===== RECORD EXTRACTS

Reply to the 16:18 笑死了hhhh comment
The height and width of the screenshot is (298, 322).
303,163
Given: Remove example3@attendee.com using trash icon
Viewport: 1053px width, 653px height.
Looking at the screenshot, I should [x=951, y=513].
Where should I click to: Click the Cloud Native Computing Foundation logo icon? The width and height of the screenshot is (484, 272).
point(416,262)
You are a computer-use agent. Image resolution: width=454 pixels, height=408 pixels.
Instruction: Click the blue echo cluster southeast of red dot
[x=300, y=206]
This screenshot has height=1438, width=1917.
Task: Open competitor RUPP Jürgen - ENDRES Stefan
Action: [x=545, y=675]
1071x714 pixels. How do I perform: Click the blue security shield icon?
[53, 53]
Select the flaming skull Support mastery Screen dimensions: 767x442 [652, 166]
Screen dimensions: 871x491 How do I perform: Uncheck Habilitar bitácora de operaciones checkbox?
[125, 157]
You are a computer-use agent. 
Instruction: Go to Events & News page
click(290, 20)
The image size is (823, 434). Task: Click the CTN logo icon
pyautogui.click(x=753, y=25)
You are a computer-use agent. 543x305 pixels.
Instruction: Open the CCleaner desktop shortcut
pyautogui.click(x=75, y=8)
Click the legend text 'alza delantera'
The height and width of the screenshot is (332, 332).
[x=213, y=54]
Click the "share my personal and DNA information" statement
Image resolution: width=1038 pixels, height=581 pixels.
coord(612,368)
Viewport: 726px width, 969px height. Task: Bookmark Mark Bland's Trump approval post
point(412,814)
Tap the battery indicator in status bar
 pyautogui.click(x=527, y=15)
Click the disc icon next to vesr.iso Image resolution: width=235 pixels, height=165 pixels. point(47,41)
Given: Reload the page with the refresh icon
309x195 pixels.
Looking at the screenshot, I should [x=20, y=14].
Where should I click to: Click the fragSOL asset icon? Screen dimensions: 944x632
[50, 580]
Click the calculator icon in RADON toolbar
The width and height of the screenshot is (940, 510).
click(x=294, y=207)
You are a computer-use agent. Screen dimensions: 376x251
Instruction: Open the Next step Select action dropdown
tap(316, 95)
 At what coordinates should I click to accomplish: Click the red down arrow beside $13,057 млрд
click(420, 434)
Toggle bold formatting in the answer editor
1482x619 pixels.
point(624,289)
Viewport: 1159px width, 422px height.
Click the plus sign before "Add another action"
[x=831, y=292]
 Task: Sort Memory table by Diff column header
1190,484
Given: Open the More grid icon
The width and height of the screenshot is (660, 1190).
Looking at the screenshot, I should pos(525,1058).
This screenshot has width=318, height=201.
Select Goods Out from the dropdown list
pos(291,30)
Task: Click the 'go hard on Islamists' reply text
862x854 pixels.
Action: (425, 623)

==========

WHAT THIS TASK INVOLVES> Go through the entries and filter for lines holding the word "agent"; copy each match.

SOLVED EXERCISE>
You are a computer-use agent. Image resolution: width=454 pixels, height=408 pixels.
You are a computer-use agent. 
You are a computer-use agent. 543x305 pixels.
You are a computer-use agent. Screen dimensions: 376x251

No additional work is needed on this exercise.